CAMBRIDGE'S NEIGHBORHOODS

This is the first in a periodic series of articles on Cambridge's neighborhoods.

Jimmy Romano has lived at 29 Gore St. for 32 of his 65 years. Born only five houses away from that address, his wife has never moved from the street. Their only daughter, Lucille, bought a house five blocks away and lives there with her husband and sons.

Jimmy Romano's world is with ten minutes of the doorstep of his two-story house. Until his recent retirement, he worked at the Middlesex County Courthouse a few blocks away on Thorndike St. To buy groceries, to get a haircut, to pray at his parish church, to socialize evenings, all Jimmy Romano does is take a short stroll to Cambridge St.

His lifestyle is typical for residents of East Cambridge, the neighborhood where European immigrants have settled since the nineteenth century. And it is this Old World way of life, of ethnic values and strong family ties that "Easties" are fighting to preserve from threatening contemporary changes.

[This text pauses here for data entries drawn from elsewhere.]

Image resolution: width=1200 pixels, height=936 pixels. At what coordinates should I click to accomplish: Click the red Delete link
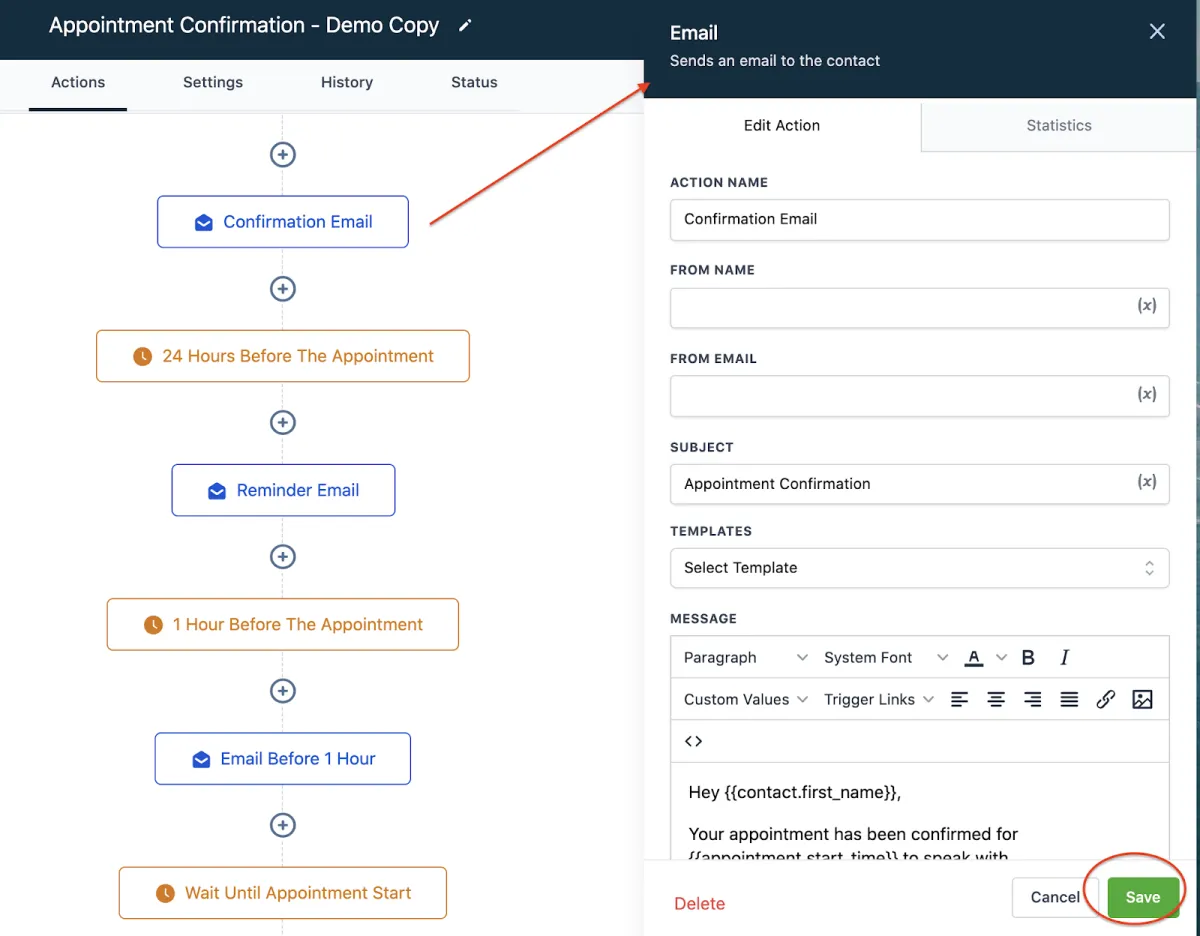(699, 904)
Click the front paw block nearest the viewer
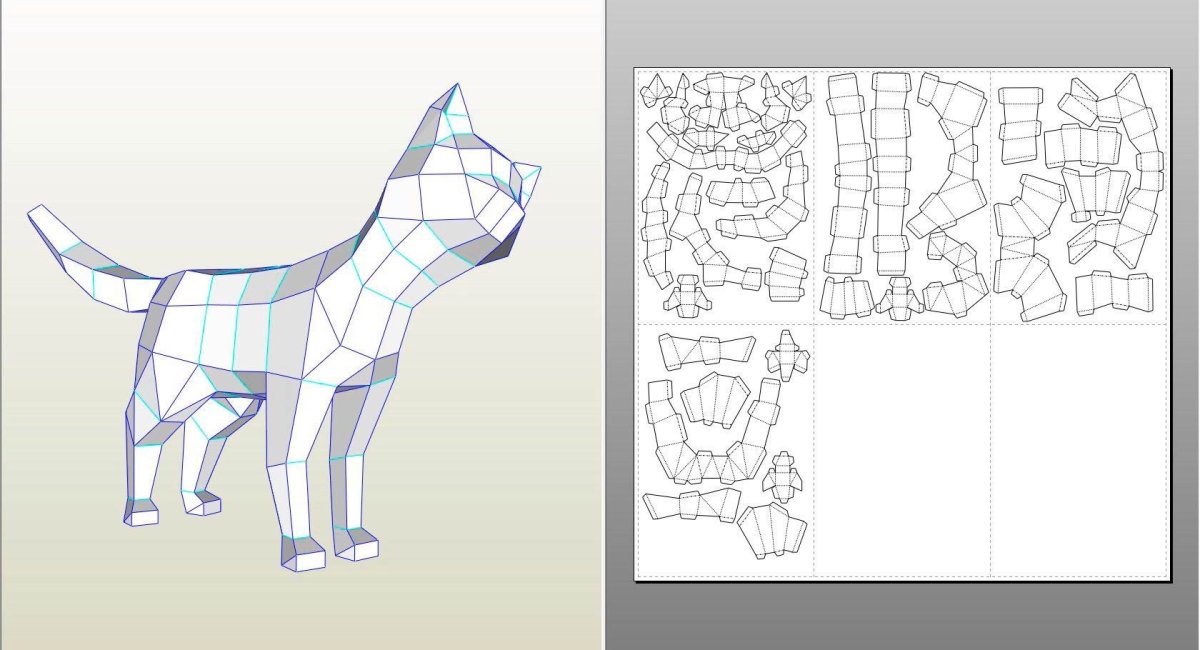 (304, 553)
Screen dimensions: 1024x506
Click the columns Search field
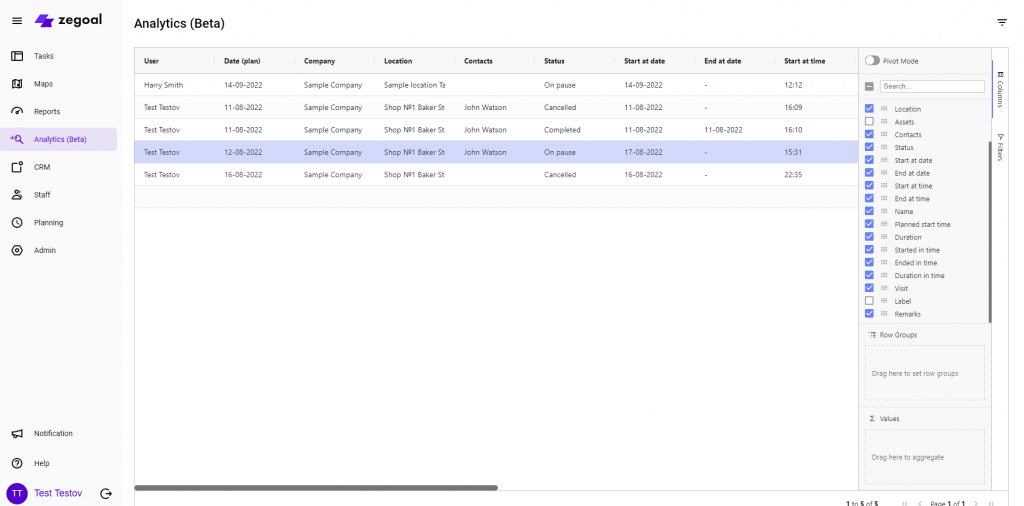click(x=931, y=87)
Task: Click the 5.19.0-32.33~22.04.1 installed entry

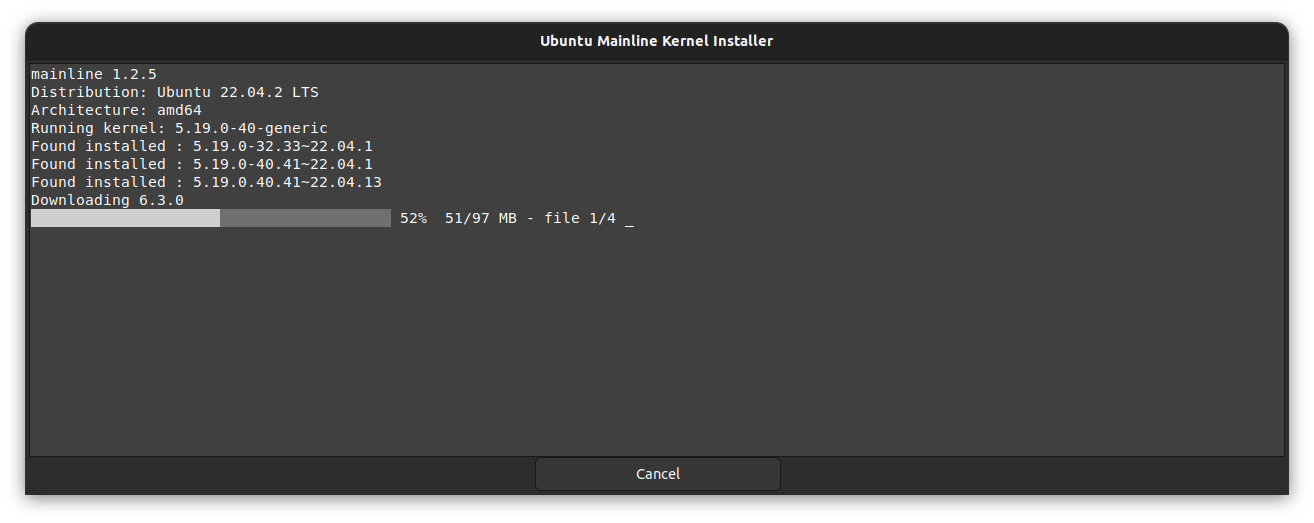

From the congestion of the Square, the 69 Lechmere bus rolls east on Cambridge St. As the bus passes Inman Square, the scenery begins to change. The four and five-family dwellings and office fronts that characterize the tenant-dominated mid-Cambridge district disappear. In their place are small shops lining both sides of the street. Store fronts carry names like Ciampa, Santoro or Lupardo. A turn to the right or left on an intersecting road leads to blocks of single-family homes, many with extra space for a relative's family on the second floor. This is East Cambridge.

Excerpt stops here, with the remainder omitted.